I had a doubt regarding why we representing the input as (nx,m,Tx) and output as (ny,m,Ty) and also nx and ny can be different? i am confused over what advantage we get by representing like this instead of (m,nx,Tx)? if i want feature vector of a word at particular timestep how do i extract it?
The use of (nx, m, Tx) and (ny, m, Ty) is common in RNN implementations because it aligns well with how data is processed during both the forward and backward passes, providing both memory efficiency (keeping m, the batch size, as the middle dimension allows efficient memory access during computation) and ease of access to specific time steps or batches (for example, to get the features of the first word over the entire batch, one can slice along the time dimension). The choice to have nx and ny as different dimensions allows flexibility in handling different input and output feature sizes, especially in tasks like machine translation, where the input and output vocabulary sizes may differ. If we use (m, nx, Tx), it would mean that we place the batch size first, which is common in fully connected networks, but less so in RNNs due to the need to handle sequences efficiently. A drawback of (m, nx, Tx) is that accessing features at a given time step over all examples becomes less intuitive, and it may not fit well with the underlying computational optimizations of many deep learning libraries. If you want to extract the feature vector of a word at a given time step t, you would typically do: xt = x[: , : , t] and this gives you a matrix of shape (nx, m). Here, xt will contain the feature vectors for all words at time step t across all examples in the mini-batch.

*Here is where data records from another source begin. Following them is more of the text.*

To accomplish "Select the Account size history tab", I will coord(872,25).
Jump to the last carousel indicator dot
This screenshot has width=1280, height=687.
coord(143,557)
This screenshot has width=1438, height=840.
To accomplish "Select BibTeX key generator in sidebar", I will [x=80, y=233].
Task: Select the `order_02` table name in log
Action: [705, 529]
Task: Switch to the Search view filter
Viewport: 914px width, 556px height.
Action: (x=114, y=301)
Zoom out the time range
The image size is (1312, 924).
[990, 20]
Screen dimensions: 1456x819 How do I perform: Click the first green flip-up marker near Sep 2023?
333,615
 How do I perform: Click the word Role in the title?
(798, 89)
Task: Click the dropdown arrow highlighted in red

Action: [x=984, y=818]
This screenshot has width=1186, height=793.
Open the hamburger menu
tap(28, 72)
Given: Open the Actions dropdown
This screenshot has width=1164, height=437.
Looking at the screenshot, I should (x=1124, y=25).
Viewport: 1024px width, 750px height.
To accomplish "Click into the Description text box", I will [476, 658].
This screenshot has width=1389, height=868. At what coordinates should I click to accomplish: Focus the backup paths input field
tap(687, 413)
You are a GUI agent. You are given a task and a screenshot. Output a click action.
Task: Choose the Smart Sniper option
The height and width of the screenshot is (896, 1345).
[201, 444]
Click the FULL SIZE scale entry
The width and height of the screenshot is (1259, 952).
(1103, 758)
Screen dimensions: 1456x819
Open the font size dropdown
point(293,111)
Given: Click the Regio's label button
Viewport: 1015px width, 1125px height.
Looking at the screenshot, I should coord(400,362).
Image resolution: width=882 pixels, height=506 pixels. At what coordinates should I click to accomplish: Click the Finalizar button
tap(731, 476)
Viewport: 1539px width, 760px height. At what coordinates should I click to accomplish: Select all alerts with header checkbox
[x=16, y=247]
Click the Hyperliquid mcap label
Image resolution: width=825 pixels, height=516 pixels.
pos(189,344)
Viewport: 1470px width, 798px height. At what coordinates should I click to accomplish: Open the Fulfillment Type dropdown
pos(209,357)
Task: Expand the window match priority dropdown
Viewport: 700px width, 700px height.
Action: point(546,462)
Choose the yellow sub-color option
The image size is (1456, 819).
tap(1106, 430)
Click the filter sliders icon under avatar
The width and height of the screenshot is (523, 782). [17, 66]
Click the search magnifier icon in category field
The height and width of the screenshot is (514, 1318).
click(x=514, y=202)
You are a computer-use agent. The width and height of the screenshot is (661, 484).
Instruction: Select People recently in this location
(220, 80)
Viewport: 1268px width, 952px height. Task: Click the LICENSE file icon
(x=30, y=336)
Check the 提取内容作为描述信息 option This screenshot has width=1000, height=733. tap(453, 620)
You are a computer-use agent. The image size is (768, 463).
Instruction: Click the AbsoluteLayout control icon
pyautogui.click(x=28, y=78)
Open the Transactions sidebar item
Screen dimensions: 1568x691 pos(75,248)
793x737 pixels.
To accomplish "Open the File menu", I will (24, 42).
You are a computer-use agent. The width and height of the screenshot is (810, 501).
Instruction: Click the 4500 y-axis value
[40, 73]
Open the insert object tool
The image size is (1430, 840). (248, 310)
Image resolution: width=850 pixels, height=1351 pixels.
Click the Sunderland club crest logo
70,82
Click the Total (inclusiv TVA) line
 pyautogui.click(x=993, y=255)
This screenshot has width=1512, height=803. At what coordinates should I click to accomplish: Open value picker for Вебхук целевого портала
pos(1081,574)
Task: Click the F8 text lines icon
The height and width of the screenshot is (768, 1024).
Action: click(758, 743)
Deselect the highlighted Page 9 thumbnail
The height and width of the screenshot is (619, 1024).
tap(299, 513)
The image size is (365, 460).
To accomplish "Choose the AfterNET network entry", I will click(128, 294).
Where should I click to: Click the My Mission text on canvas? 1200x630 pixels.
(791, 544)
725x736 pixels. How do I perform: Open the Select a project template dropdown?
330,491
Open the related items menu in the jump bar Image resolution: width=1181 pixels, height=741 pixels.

Sorry to interrupt but (batch_size, timesteps, features) is in wide usage now. Guessing that the underlying library has an influence on the input format, please see this link to see how oneDNN library encouraged pytorch to support channel last approach.
Thanks for bringing this up! The choice of input format depends on the framework and the underlying hardware optimizations. You’re right, in PyTorch, the (batch_size, timesteps, features) format is widely used.
what will be the size of vector n_a and does this depend on any parameters in RNN, for example like size of vocab or its designer choice? please clarify it.
na is considered a hyperparameter of the RNN and is typically chosen by experimentation or using heuristics based on similar tasks. It does not directly depend on the other parameters. While nx and ny are determined by the problem at hand (e.g., vocabulary size, embedding size), na is chosen independently based on how much “memory” or “context” the RNN needs to keep to perform well on the task.
The 1st link I shared is from tensorflow docs. Both platforms support channels last format.
Thanks for pointing this out! TensorFlow and PyTorch often prefer the (batch_size, timesteps, features) format, mainly due to the performance benefits of optimizations such as those provided by the oneDNN library.